Proposed are water rate hikes, sewer rate hikes, tier width adjustments, and the usual balderdash about meter sizes. Below are the water rate increases, before and after. You can link to all of that rhythm in its original setting here.
As you can see, the increases are to those with 3" and 4" meter sizes. The big boys, and not most residential users. But remember, there are also the other increase categories as well, which you will have to look up for yourself. Hopefully you'll be able explain all that to me in the comments. As always, things are not immediately clear. Water rate adjustment processes being famous for their transparency challenges.
Here was the rationale for all of this in a staff report issued on May 9, 2017 (link). This was where the umpteenth rehiring of Raftellis was discussed. They were rehired at considerable expense and have been busily working on this for the last year.
In the agenda report for this item, which is the last one on tomorrow's schedule, there are some tweaks to the rationales for charging residents more for water. Here is how this is all justified now.
Pretty vague in my opinion, but these things often are. Coming right on the heels of that $1,000,000 dollar water meter spend however, asking for more money now does seem insensitive. But I suspect City Hall is not too worried about it.
This will be a Proposition 218 "process," meaning you do have the right to run around town trying to get people to sign paperwork protesting these increases. It is a lot of great exercise, but has been something residents have never quite been able to pull off in the past. We came close once, but then City Manager Elaine Aguilar threw out just enough signatures to guarantee that particular Prop 218 effort failed.
The Proposition 218 election process requires a 45-day notice and a public hearing.
At the direction of Council, staff will mail protest ballots (Attachment C) to explain the process as well as findings for the proposed new rates.
All protests will be due at City Hall on July 24, 2018. If 50% +1 one of the needed protests are not received at the public hearing scheduled for that evening, then the water (etc.) rate increases will go through. The staff report does not say 50% +1 of what, so that will need to be asked about.
One O'clock Update
I've been emailing back and forth with City Manager Gabe Engeland today, a fellow who somehow has remained committed to the fine art of transparency despite having worked here for a while. It does look like this will not be a very radical rate increase, and except for a very few unfortunate souls almost all will escape the unholy wrath of Water Wise Owl. This is what Gabe had to say:
"Here is the chart breaking down our water meters size by number of meters. The 3” and 4” meters are typically institutional use, though they are relatively scarce in town. There are 8 meters in Sierra Madre that are 3” and 1 meter that is 4”, so a total of 9 meters out of 3,873 fall into this category. Apartments tend to have 1.5” or 2”, though this number will vary, and apts may have multiple meters serving the property.
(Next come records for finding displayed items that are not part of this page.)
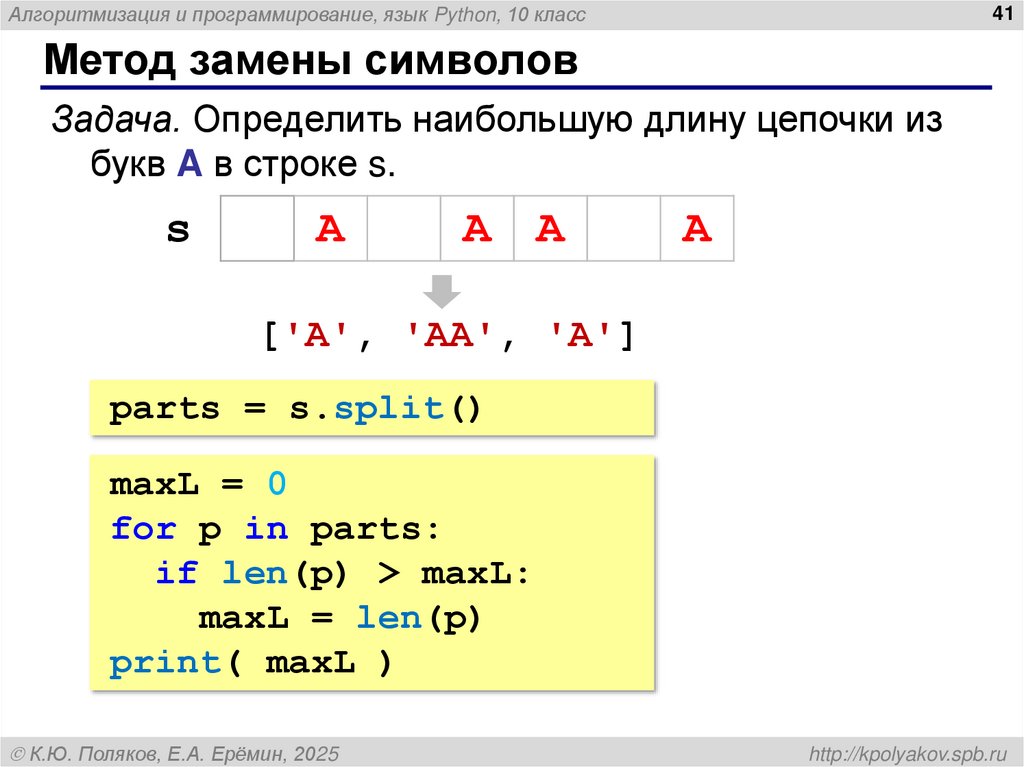Click the empty first cell of string s
Image resolution: width=1024 pixels, height=767 pixels.
click(256, 229)
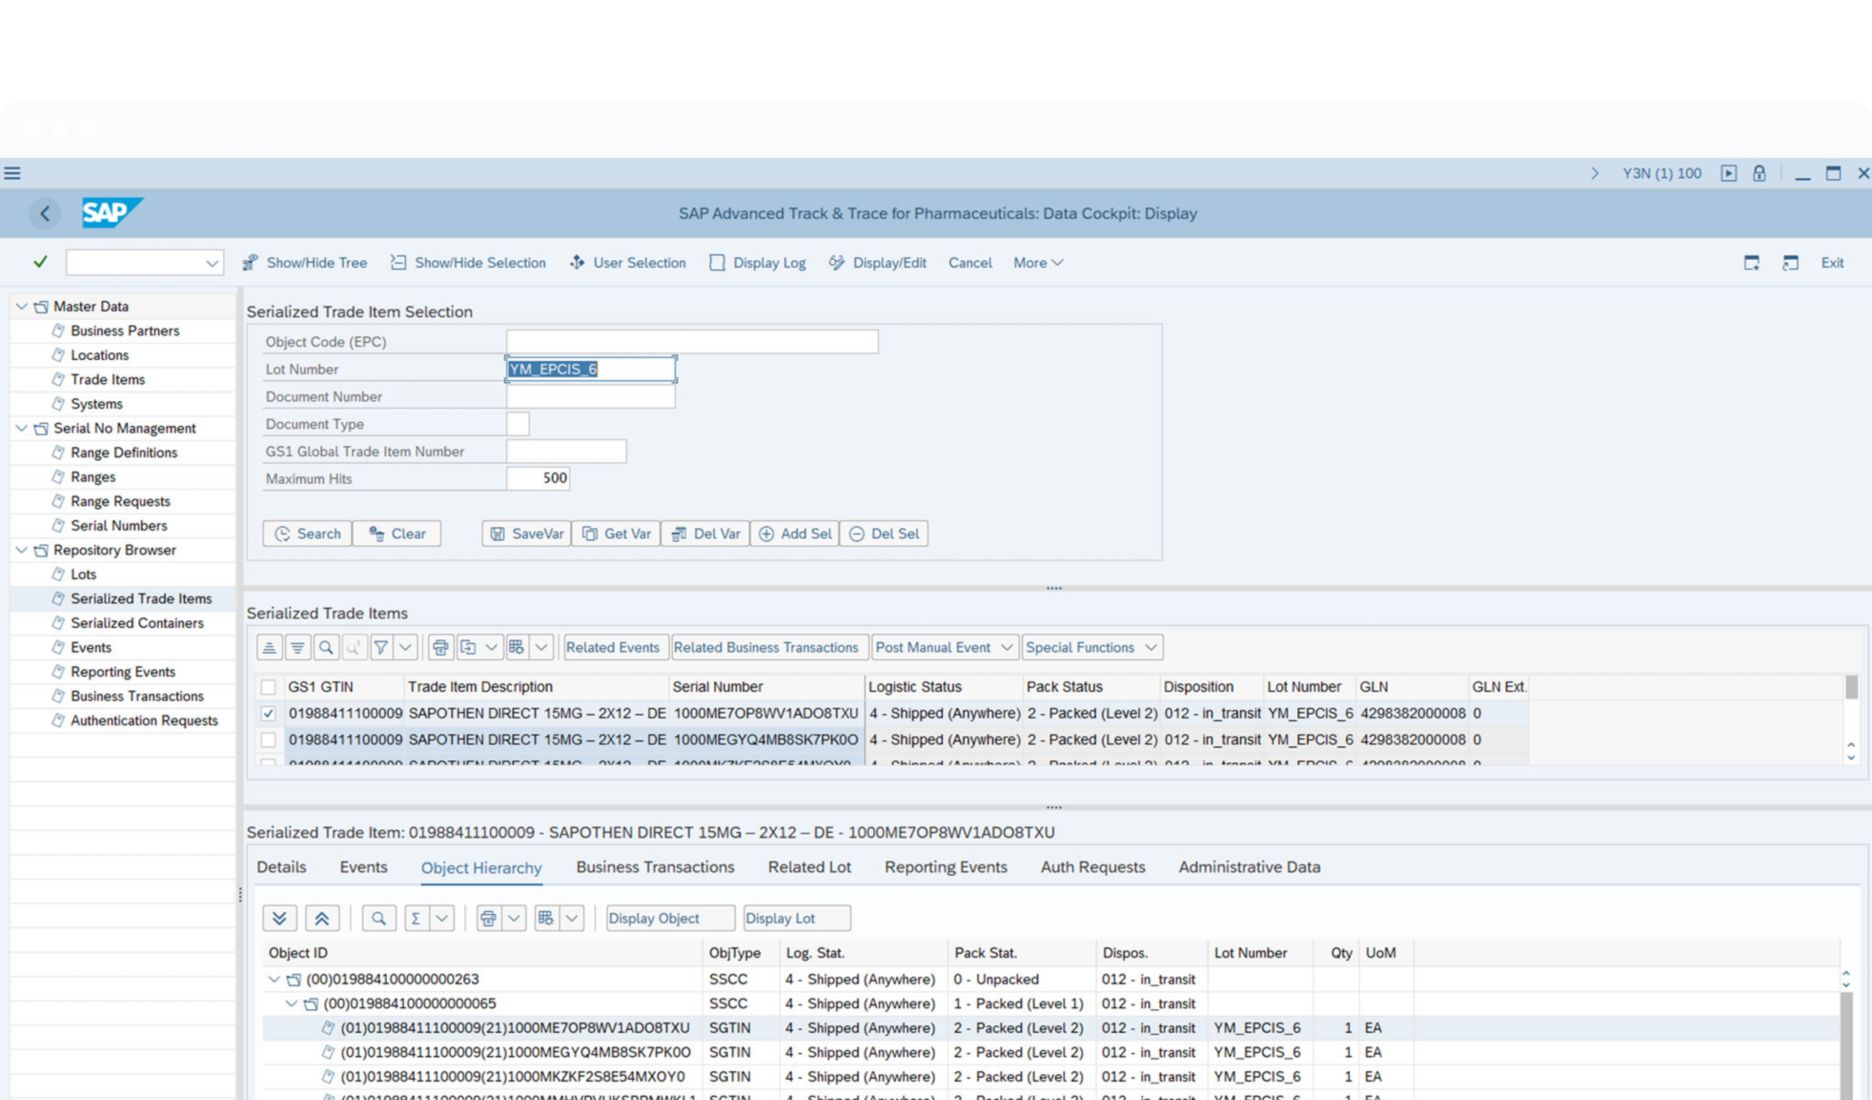The image size is (1872, 1100).
Task: Click the summation total icon in Object Hierarchy
Action: 415,918
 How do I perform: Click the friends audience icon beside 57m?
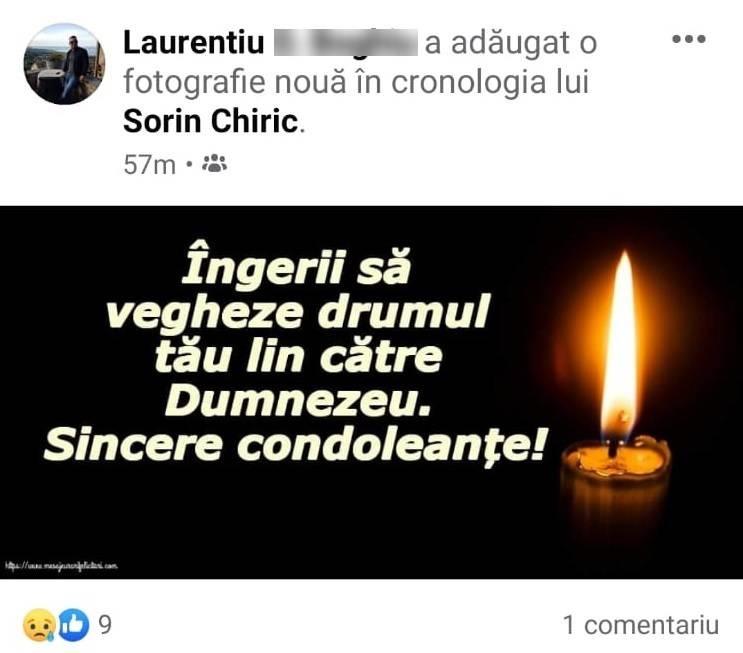pos(214,163)

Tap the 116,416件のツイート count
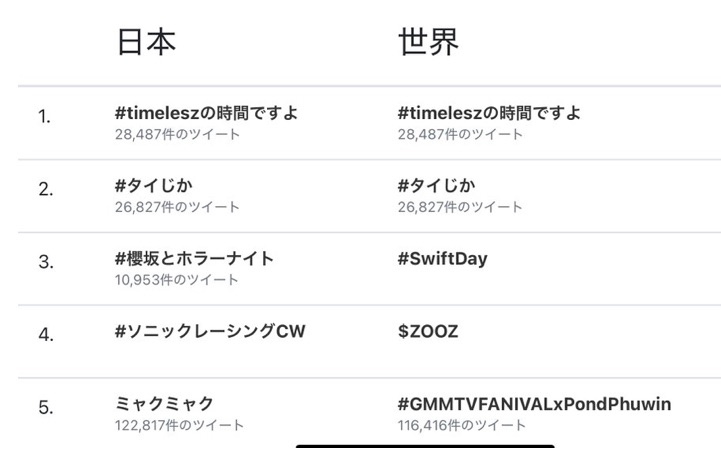tap(461, 425)
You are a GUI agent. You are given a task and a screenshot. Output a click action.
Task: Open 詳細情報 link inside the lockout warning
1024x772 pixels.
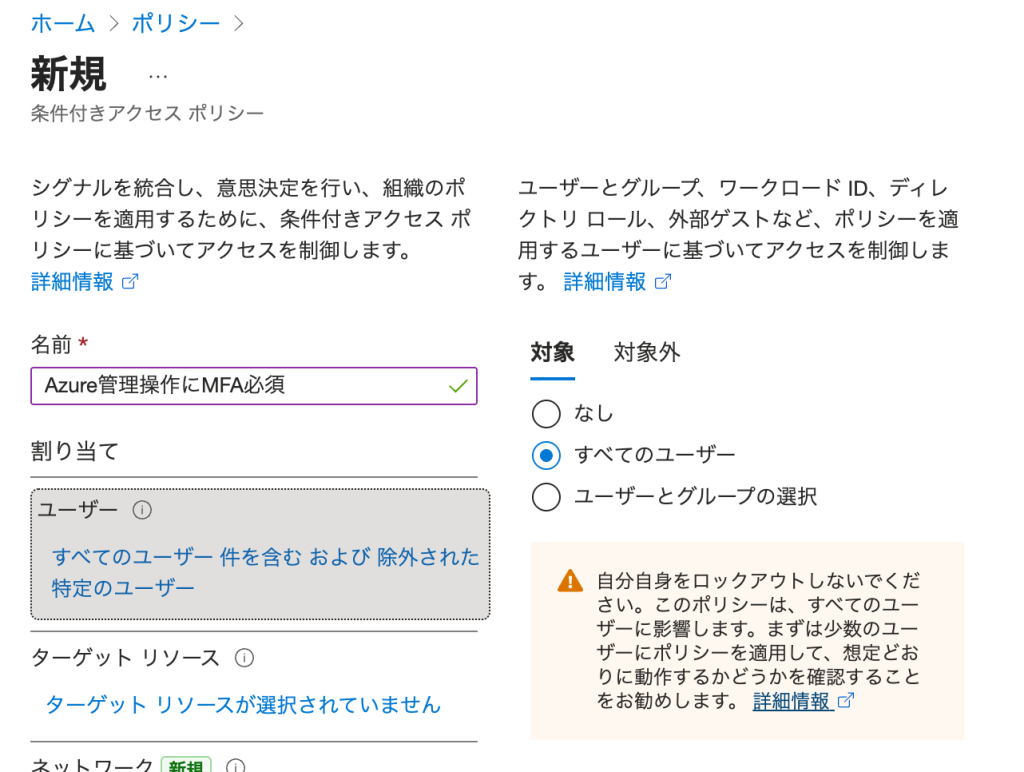tap(792, 701)
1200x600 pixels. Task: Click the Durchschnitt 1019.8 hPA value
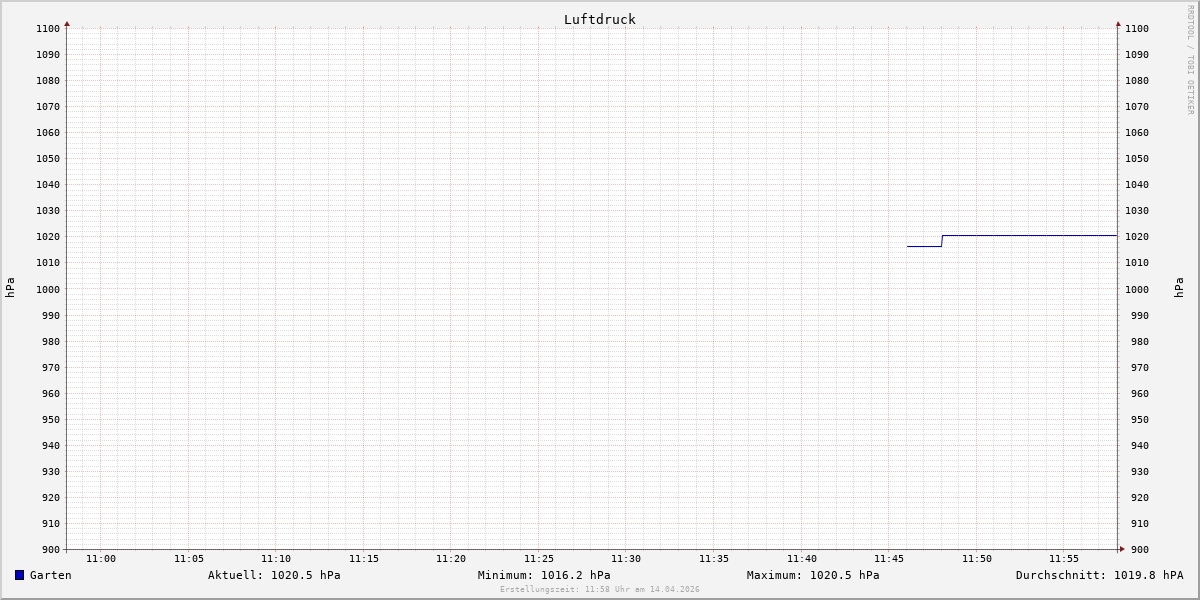1099,575
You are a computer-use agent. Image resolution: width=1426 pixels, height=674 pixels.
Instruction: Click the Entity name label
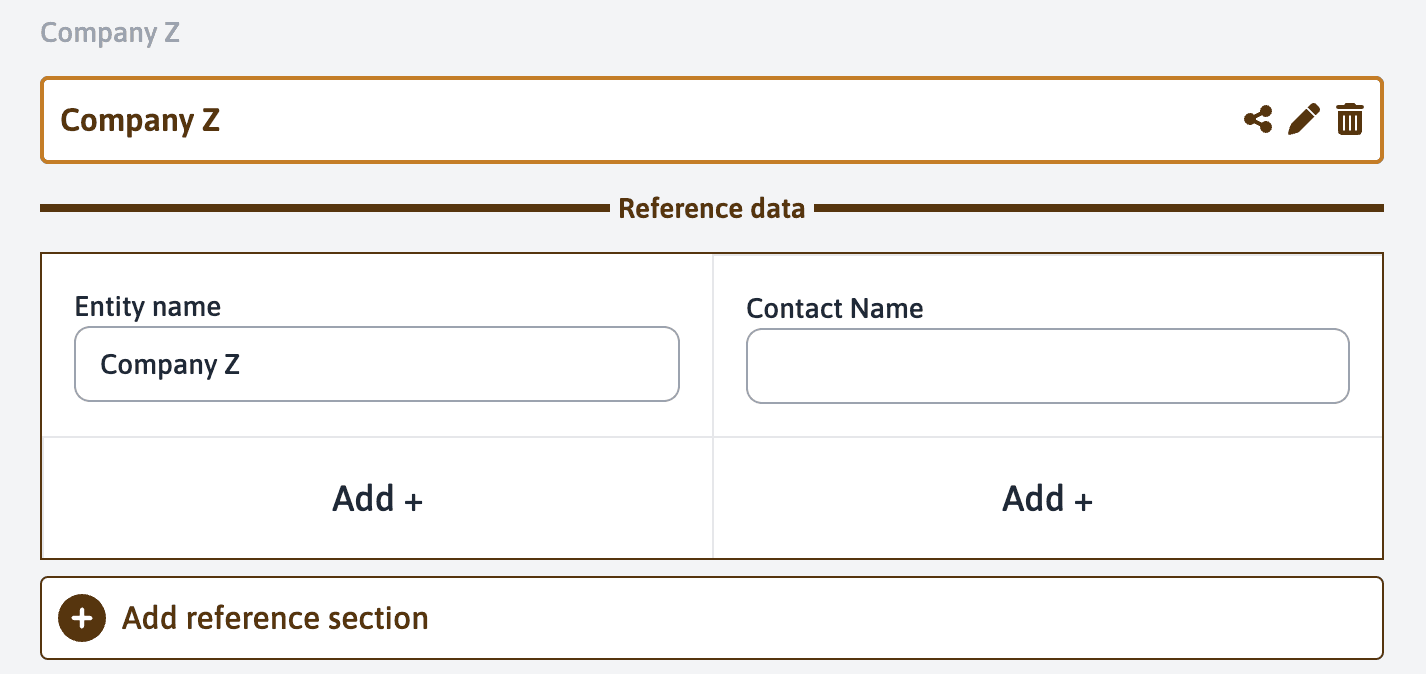(x=148, y=306)
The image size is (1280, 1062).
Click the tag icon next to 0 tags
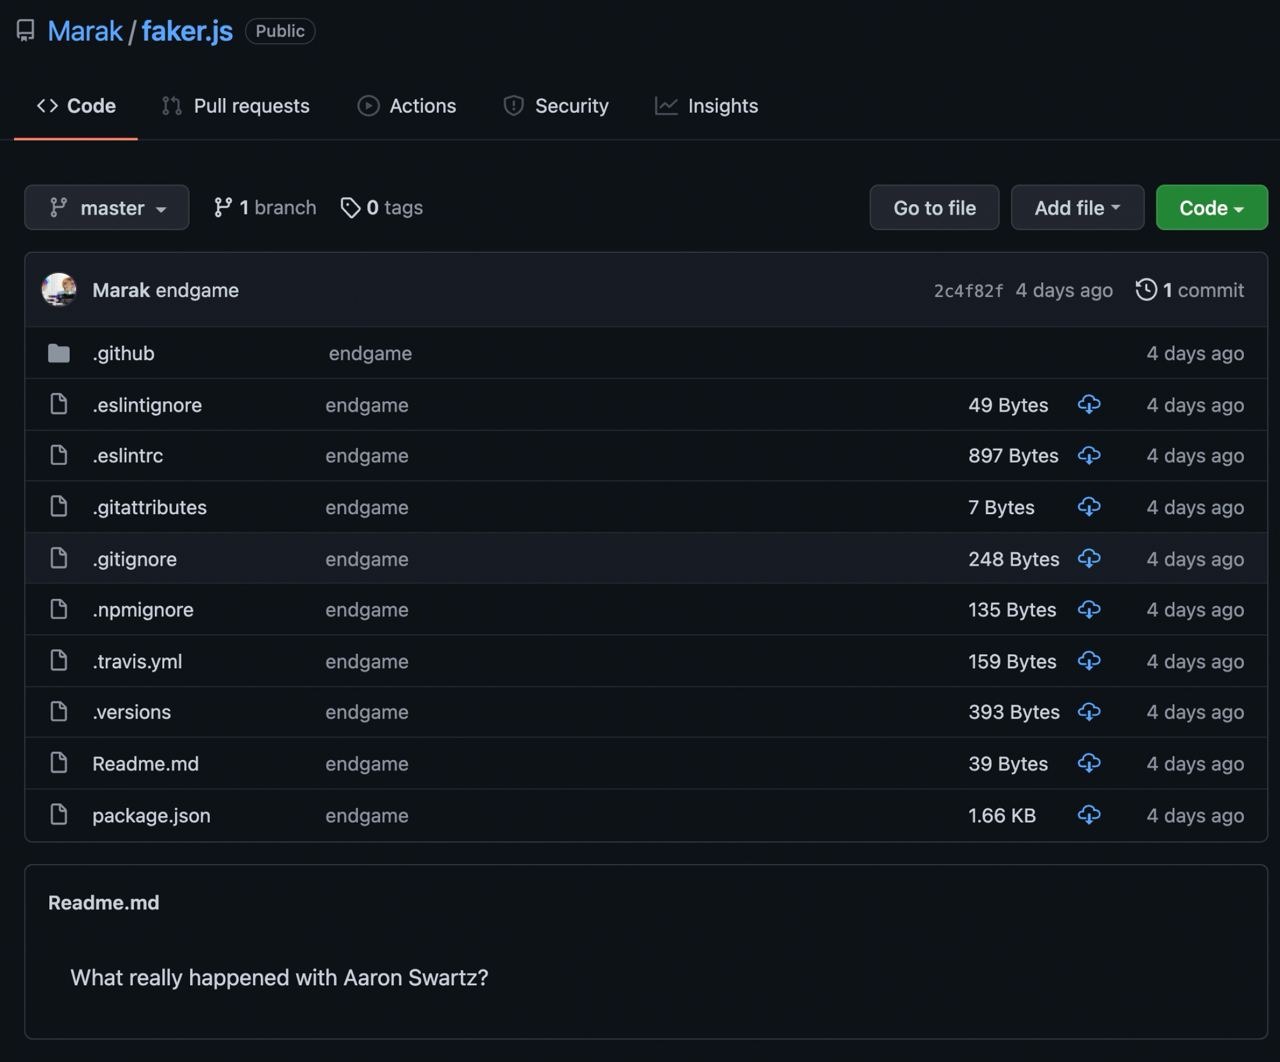[350, 208]
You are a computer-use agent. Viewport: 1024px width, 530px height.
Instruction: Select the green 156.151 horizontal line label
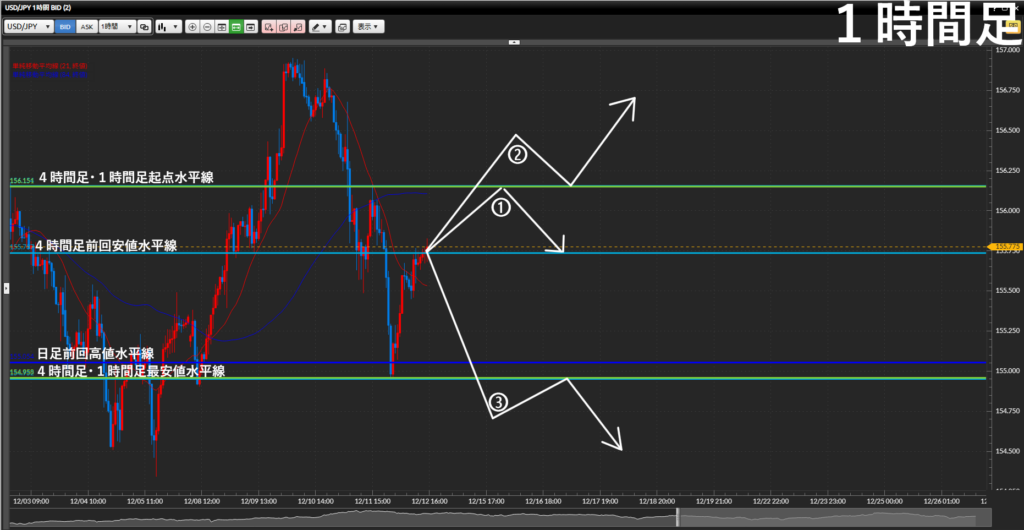tap(20, 182)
It appears that unless you are one of those nine places with 3 inch or 4 inch water meters, you are going to get yourself a water rate decrease. I know, be still all of our troubled hearts. And if you are the proud owner of one of those nine afflicted facilities?
You're not going to be as happy as everybody else. Or at least that would be my understanding at this particular moment in time.
I'll let you know if any of that changes.